** TEXTO DE LEITURA **
..............................

Em «Crença e Tecnologia», os personagens conversam acerca das máquinas que inventamos (tema tão caro a Gonçalo M. Tavares: a tecnologia), para logo concluírem que «só fazemos máquinas para estudar aquilo em que acreditamos». No caso, discute-se acerca da invenção de máquinas que indiquem a posição dos pássaros. Invenção justificada, pois não se duvida da existência de pássaros. Mas discute-se ainda a propósito de máquinas que determinem a posição dos anjos. Destas nem se pensa construir por não se crer que os anjos existam. O resultado é provocatoriamente assim descrito: «como não se acredita em anjos não se constroem máquinas para os detectar, e como não se constroem máquinas para detectar a posição dos anjos nunca se detectarão anjos e assim nunca se acreditará neles e assim nunca se construirão máquinas para os detectar porque não se acredita que eles existam». O ciclo vicioso é brilhantemente posto a nu. Daí a admonição conclusiva: «Caro século XXI: não mudes apenas de máquinas, muda também de crenças […]; se não o fizeres estarás sempre a descobrir a mesma coisa». Mudar de crenças, mais do que de instrumentos, é, em síntese, aquilo que se exige a quem não quiser apenas descobrir aquilo que já descobriu.

No outro diálogo – «Os mapas certos e as cidades erradas e vice-versa» – tudo gira em volta de mapas. Primeiro, conversa-se acerca de um homem que visita uma cidade, mas que perde o mapa que o havia de guiar nessa descoberta. Conjectura-se o que sucederia caso esse homem passasse todo o tempo de que dispunha a olhar para o chão, procurando pela cidade o mapa que o haveria de orientar por ela. Obviamente, nada veria dessa cidade que pretendia visitar. Só aparentemente se está a falar de mapas, de cidades e de turistas. Está-se a falar metaforicamente da vida: «estar vivo é estar perdido a procurar o mapa que nos orienta na vida». Mas o diálogo prossegue e nele levanta-se ainda outra possibilidade bizarra: alguém que visita uma cidade com um mapa errado, com um mapa de uma outra cidade. Aquilo que o autor considera «uma forma original de estar perdido». Esse equívoco, contudo, não deixa de ter paradoxalmente uma vantagem: «quem andar assim pelas cidades descobrirá os mais fabulosos recantos e segredos. […] Só assim se encontrará o que ninguém encontraria».

Não sei se a provocação inteligente do autor colhe junto de todos os leitores. Ora por justa prudência ora simplesmente por resistência temerosa, não falta quem desconfie de todo e qualquer apelo à mudança. Percebo isso. Mas julgo que vale mesmo a pena «mudar de crenças». Julgo que, no mínimo, vale a pena repensar as lógicas das nossas procuras. Não porque forçosamente estejam erradas. Simplesmente para não «estarmos sempre a descobrir a mesma coisa» fechando-nos assim à perene surpresa da vida e, para quem crê, do próprio Deus. Julgo que vale mesmo a pena não perder a cidade por causa do mapa. Mudar de mapa pode mesmo ser a forma de chegar a esses seus «fabulosos recantos e segredos» que até então nos estavam ocultos.

Mas deixemos falar os textos. Só isso aqui me interessa. Não os quero asfixiar com explicações, nem lhes quero arredondar as arestas. Em tempo de «Feira do Livro», agradeço ao autor estes textos e a estimulante reflexão que eles iniciam. A sua frescura é uma dádiva inestimável.

..............................

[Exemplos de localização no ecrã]

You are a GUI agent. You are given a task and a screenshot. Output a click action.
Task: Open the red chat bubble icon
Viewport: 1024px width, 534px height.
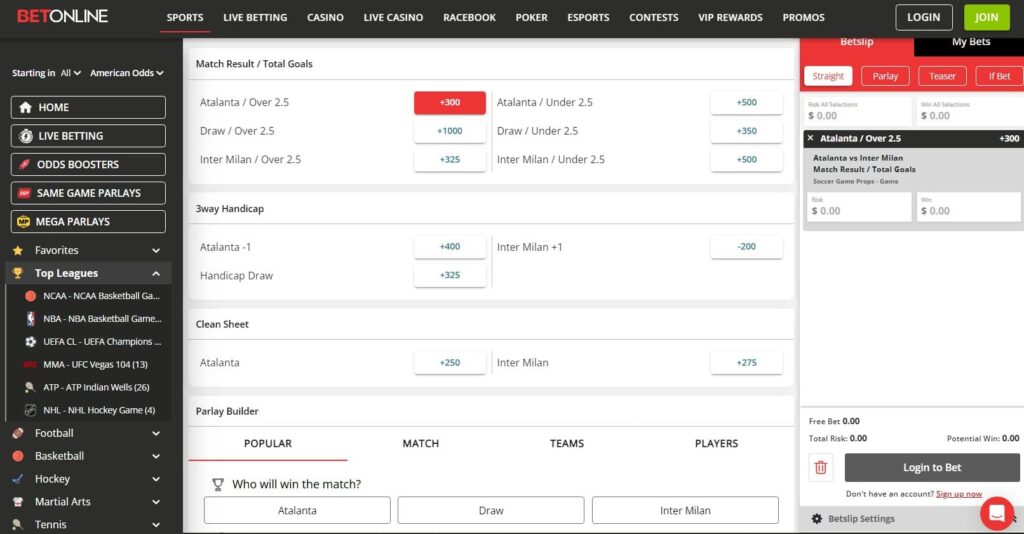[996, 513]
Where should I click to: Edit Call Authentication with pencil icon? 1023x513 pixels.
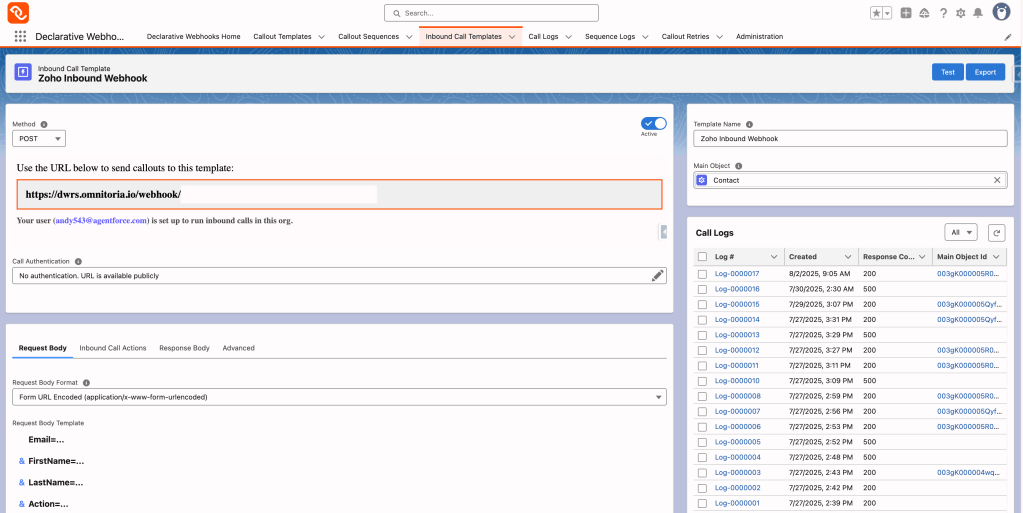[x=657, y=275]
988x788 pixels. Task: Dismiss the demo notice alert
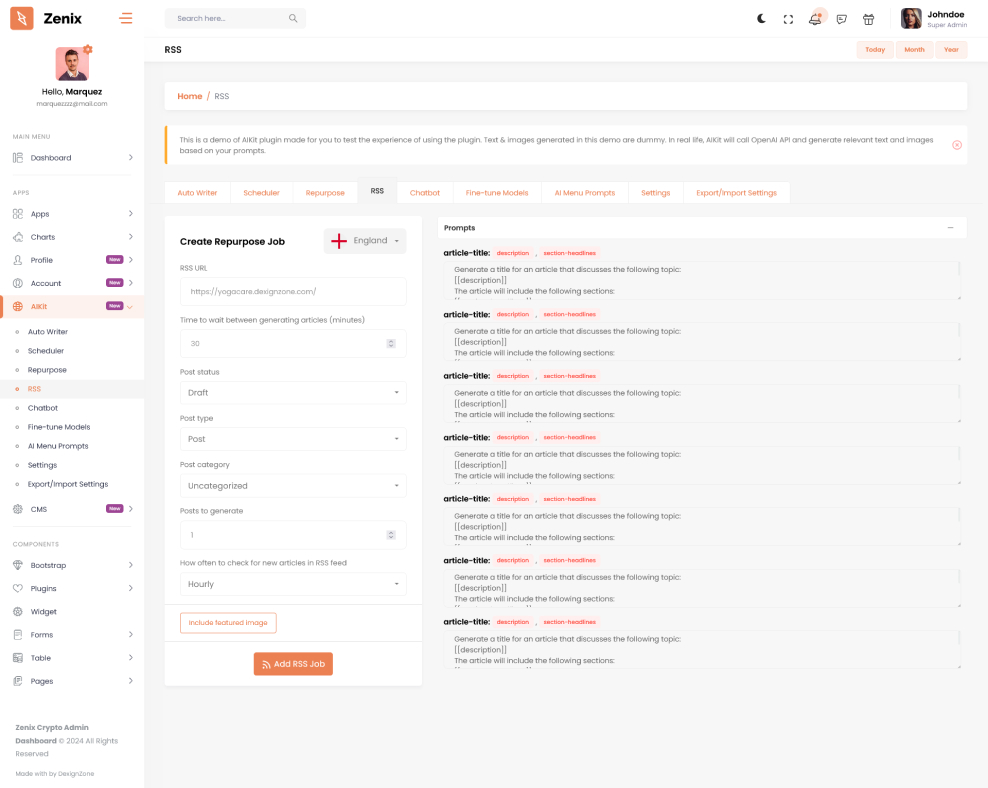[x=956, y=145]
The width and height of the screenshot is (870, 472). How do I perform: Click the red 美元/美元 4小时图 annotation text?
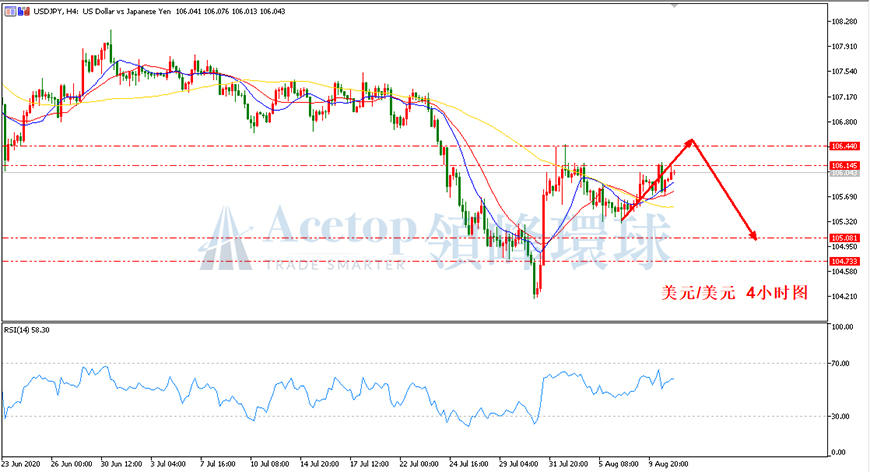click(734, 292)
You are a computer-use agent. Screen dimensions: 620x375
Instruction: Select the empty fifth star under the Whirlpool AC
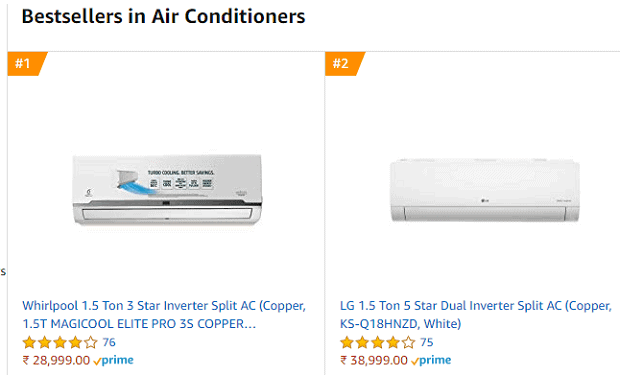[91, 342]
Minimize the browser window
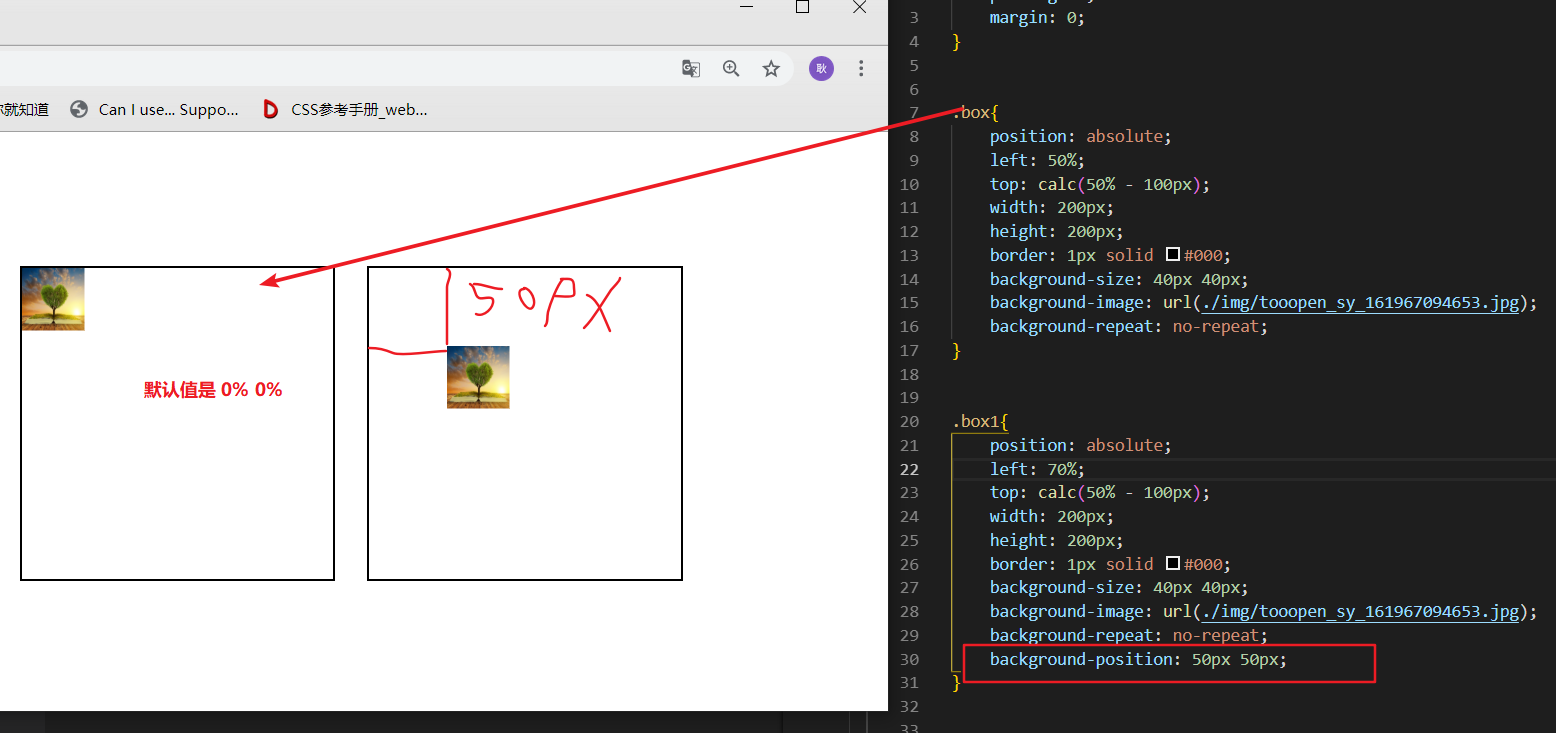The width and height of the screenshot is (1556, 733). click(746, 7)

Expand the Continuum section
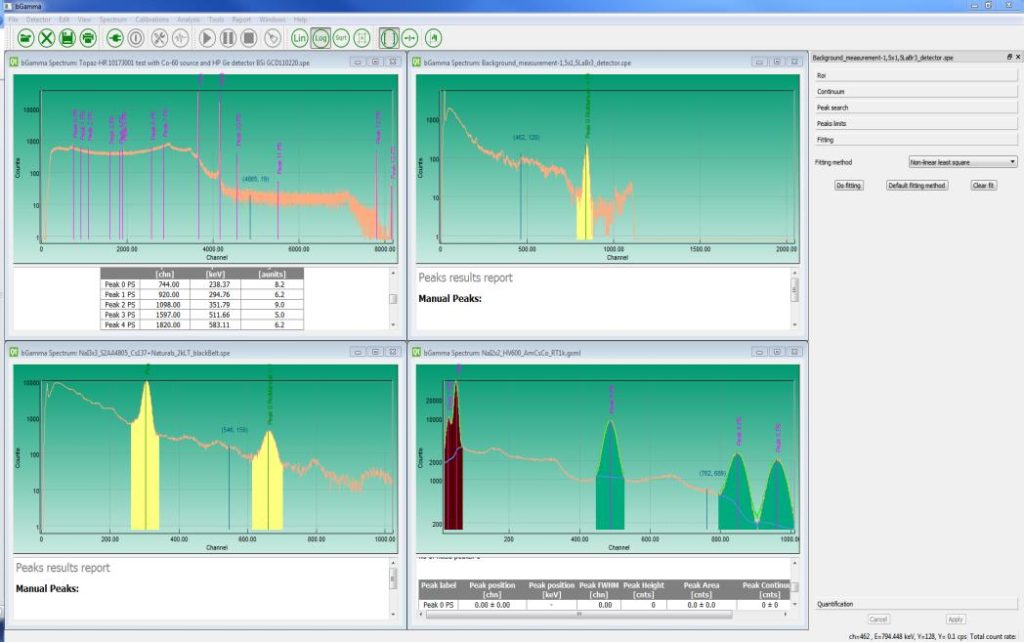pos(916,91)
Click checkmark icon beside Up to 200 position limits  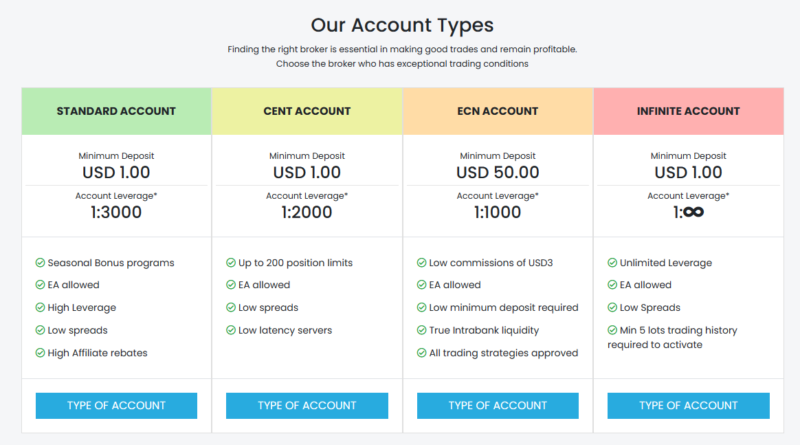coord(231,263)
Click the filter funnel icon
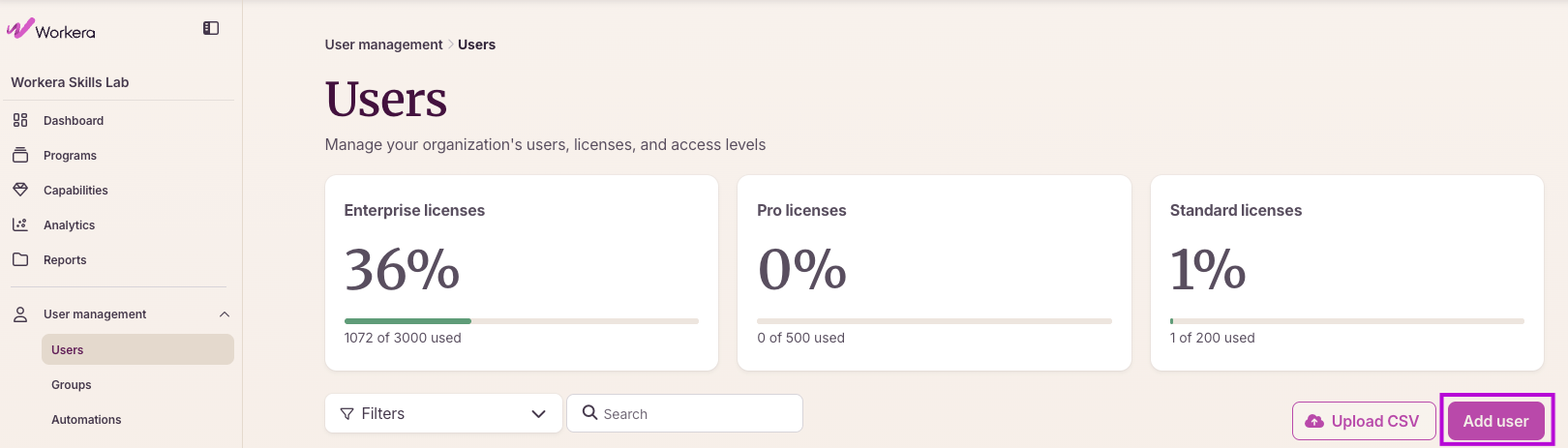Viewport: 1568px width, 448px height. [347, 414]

..............................

** ORIENTAÇÃO **
Responda a estas perguntas sobre o texto acerca dos diálogos de Gonçalo M. Tavares:
1. Por que motivo nem se pensa construir máquinas que determinem a posição dos anjos?
2. Como é que o autor considera visitar uma cidade com o mapa de uma outra cidade?
3. Em tempo de «Feira do Livro», o que é agradecido ao autor?
Os itens não têm aqui qualquer papel.

** A SOLUÇÃO **
1. Porque não se crê que os anjos existam.
2. Considera-o «uma forma original de estar perdido».
3. Os textos e a estimulante reflexão que eles iniciam.